A farsa absurda da desordem 

            “Sobre o conflito entre a ordem e a farsa absurda da desordem, em relação ao estilo e à forma, prefiro assinalar que cada um deve resolver os seus próprios problemas pessoais. E tal se dá porque neste particular não há receitas garantidas”. “No meu caso pessoal, descobri que a frase deveria alcançar uma certa liberdade formal, sobretudo quando introduzi os elementos, os materiais da realidade. Quer isso dizer que resisti à tentação de cair no fácil jogo do discurso oral e busquei o aproveitamento de novos recursos, mesmo que tivesse de subverter a rigidez da escrita, sobretudo nas suas articulações mais imediatas — frases, períodos, parágrafos, pontuação, etc., o que não me foi nada fácil. Por outro lado, tentei construir uma frase que lembrasse o mais aproximado possível a técnica da harmoniosa frase musical, de modo que as palavras se sucedessem sem cortes, mas cadenciadas, obedecendo a um modelo, a exemplo do que acontece com a composição musical. Assim como se passa com as notas de uma música, nenhuma palavra é poética se a ela não segue uma outra palavra”. 

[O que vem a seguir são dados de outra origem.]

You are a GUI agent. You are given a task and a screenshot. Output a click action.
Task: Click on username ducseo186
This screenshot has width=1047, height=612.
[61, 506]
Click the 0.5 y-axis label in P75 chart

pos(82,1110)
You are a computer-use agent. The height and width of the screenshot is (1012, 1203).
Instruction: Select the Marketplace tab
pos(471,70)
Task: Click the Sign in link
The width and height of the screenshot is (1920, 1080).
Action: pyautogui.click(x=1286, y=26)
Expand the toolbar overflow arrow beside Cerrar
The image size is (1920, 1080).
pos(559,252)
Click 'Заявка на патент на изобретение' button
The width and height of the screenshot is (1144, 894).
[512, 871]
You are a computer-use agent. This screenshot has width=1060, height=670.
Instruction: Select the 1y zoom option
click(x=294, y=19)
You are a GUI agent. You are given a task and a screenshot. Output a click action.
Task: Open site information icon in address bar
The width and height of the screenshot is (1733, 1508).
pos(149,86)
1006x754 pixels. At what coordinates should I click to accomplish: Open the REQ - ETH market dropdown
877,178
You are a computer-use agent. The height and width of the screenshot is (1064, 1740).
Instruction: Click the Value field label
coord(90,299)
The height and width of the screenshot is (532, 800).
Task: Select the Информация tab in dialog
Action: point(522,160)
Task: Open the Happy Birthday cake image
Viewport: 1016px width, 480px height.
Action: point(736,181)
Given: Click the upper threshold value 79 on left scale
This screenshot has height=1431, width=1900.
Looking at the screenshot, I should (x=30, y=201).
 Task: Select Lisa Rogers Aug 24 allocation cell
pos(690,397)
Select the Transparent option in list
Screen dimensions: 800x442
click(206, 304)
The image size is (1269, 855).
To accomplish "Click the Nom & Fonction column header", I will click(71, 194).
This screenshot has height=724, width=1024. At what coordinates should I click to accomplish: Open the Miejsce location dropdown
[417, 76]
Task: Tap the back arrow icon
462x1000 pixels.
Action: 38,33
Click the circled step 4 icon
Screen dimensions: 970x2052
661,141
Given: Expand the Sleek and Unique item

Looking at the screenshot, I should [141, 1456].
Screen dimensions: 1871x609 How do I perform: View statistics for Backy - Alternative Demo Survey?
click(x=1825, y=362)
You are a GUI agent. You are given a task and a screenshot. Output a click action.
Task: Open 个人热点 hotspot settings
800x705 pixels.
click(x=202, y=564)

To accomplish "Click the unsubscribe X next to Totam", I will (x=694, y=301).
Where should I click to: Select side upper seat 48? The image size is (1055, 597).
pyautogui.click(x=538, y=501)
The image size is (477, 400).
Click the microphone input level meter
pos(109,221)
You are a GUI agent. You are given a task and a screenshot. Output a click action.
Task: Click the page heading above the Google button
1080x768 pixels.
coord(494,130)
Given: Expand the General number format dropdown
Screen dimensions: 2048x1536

Primeiro viver, depois escrever? 

            “Na vida não se dá esta afirmação. Rimbaud, com apenas 18 anos, fez a sua obra. O que escreveu depois ninguém conhece. É que na verdade começamos a viver desde o instante em que nascemos. Claro que as experiências da infância, da adolescência, como as demais fases da vida, sempre nos acompanharão. Acho, porém, que o escritor começa a escrever quando nasce, embora só possa ser considerado como tal quando for capaz de tornar visível a sua obra. Aí, a meu ver, reside o problema. Neste sentido, todos nós, potencialmente, somos escritores. Poucos, porém, ousam ou conseguem contar suas experiências. Por outro lado, ninguém escreveria sem viver. E todos vivem, de uma forma ou de outra. Ainda que a um homem fosse dada a obrigação de testemunhar, desde o primeiro dia de vida apenas o nascimento e o desenvolvimento de uma planta, eu creio, que ele teria uma interessante história para contar”.